Bedanya, dulu aroma ini identik dengan bau asap dan tepung dalam proses pembuatan gulali. Sementara saat ini, aroma manis seperti gulali, selalu ditemani dengan suara putaran rantai sepeda tua yang bergesekan dengan gigi rantai berkarat. Terdengar seperti decitan pilu rantai sepeda yang ingin segera digantikan posisinya. Hanya saja, masih ada misi mulia yang harus dia selesaikan, yaitu menghasilkan permen gula kapas, atau lebih tepatnya menghasilkan uang untuk pemilik sepeda tua yang tampak garang, dengan lengan berotot dan berurat. Hasil kerja keras puluhan tahun memutar paksa pedal sepedanya, untuk memutar alat pembuat gula kapas.
Maka selaras dengan kecepatan putaran pedal sepeda, secepat itu pula rantai tua itu harus berdesakan dengan gigi rantai. Memutar alat pembuat gula kapas yang dirangkai sendiri oleh pemiliknya.
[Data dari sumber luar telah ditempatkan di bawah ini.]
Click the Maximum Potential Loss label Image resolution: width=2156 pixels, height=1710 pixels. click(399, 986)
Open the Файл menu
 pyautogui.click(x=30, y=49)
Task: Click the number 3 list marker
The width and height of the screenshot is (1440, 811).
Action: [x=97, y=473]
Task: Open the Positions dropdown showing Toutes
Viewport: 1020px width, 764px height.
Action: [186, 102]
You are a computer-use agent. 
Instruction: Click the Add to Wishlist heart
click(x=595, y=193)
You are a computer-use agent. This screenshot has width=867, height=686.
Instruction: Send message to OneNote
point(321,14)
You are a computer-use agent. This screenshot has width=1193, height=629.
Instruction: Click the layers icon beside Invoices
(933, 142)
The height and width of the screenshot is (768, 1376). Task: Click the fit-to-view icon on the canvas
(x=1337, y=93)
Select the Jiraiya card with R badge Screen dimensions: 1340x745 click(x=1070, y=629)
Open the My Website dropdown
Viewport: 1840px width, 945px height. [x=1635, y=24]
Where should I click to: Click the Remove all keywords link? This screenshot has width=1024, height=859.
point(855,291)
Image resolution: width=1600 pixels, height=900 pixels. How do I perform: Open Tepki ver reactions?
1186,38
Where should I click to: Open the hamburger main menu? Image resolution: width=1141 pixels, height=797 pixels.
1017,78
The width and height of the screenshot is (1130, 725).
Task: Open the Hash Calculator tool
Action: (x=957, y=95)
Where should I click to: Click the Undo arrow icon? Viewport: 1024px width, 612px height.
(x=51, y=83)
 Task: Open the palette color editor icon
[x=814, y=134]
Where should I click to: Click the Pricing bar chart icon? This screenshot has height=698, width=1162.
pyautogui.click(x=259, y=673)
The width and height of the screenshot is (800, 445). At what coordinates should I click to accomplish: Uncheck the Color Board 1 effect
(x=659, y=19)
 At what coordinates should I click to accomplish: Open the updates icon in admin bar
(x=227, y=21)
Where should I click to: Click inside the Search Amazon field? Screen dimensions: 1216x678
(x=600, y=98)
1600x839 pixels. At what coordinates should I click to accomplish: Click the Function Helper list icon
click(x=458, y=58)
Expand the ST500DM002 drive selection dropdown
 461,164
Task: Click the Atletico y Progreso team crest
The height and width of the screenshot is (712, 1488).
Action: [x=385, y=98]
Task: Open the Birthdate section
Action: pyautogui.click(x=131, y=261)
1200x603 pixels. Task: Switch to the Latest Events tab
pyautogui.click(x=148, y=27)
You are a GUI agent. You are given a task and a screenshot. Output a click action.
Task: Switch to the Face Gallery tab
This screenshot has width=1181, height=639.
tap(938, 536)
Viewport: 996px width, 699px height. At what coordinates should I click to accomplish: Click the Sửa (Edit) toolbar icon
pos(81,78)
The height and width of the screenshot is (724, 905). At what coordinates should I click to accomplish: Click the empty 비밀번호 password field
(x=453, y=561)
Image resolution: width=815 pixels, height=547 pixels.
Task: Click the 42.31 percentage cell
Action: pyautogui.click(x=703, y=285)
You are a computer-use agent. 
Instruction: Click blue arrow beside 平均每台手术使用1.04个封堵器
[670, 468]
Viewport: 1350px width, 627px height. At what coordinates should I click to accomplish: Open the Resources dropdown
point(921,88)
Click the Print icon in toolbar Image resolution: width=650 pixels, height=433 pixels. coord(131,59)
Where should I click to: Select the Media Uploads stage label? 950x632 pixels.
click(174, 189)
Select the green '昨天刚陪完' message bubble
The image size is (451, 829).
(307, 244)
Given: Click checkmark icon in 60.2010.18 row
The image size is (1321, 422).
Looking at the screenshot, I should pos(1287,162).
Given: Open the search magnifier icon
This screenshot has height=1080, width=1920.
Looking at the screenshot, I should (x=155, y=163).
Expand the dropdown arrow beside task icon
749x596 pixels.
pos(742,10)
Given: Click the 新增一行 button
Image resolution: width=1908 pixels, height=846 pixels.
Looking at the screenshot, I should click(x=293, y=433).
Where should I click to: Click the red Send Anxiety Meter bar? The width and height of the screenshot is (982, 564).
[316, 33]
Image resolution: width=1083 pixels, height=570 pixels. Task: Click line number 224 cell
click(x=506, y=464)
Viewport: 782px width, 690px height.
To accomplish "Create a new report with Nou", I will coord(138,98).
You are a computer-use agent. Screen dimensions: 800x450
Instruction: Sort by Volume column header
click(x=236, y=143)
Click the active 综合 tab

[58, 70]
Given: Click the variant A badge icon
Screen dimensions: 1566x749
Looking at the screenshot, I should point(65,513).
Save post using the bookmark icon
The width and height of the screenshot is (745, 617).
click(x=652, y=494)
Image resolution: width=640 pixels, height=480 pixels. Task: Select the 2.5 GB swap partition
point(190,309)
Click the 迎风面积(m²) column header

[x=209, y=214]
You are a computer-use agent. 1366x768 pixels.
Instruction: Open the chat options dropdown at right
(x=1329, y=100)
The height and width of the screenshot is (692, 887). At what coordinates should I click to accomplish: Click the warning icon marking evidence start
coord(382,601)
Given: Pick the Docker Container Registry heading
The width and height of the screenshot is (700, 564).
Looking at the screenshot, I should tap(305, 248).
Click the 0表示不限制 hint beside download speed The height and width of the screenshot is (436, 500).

Menghasilkan permen bertekstur bagai kapas, berbahan gula pasir, dan pewarna makanan. Sebuah inovasi unik yang telah menarik – hampir – semua anak di dunia ini, dan telah membuat banyak orangtua memusuhinya.
Tidak denganku, yang justru tertarik dengan tekstur unik yang dibentuk oleh permen tersebut. Aku membeli satu batang gumpalan gula kapas, tidak peduli dengan senyum simpul penjual yang mungkin sedang mengejekku dalam hatinya. Menjumput sedikit demi sedikit, dan menikmati setiap jumputan gumpalan gula kapas yang meleleh pelan di atas lidahku. Memunculkan rasa manis yang lekat, hingga terasa menggumpal di ujung tenggorokan. Aku putuskan menyimpan gumpalan kapas itu kembali, dan akan menghadiahkannya untuk Rachel saat dia keluar sekolah setelah ini. Dia suka sekali dengan makanan manis.
Abang penjual permen gula kapas berkali-kali memandangku heran. Tampaknya aku seperti penculik gadis-gadis SMA yang membeli gula kapas untuk merayu mereka, agar mau mengikuti arahanku. Ditambah baru saja aku melumat sebagian permen tersebut, dan membungkusnya serapi mungkin, menambah kecurigaannya bahwa aku adalah penculik gadis-gadis remaja yang baru saja memberi mantra gendam, untuk membuyarkan kesadaran korban.
Sejujurnya aku pun tidak pernah suka jika harus berurusan dengan Rachel dan sekolahnya. Tidak bermaksud menjadi kakak yang jahat, hanya saja bosan mendengar kata-kata kurang pantas dari beberapa orang yang memandang. Yang katanya aku terlalu muda untuk menjadi seorang ayah, terlalu tua untuk mengencani murid di sekolah tersebut, bahkan tatapan sinis dan penuh curiga beberapa orangtua yang mengira aku adalah penculik. Persis seperti abang penjual permen tadi.
Hanya saja Rachel terlalu berharga bagi papa dan mama, sampai tak rela anak gadisnya pulang tanpa pengawalan. Dan hari ini bisa ku katakan hari tersialku, karena harus mengambil cuti setengah hari, demi menyetir puluhan kilometer untuk menjemput Rachel sepulang sekolah. Lebih tepatnya, menjadi sopir pribadinya selama sehari.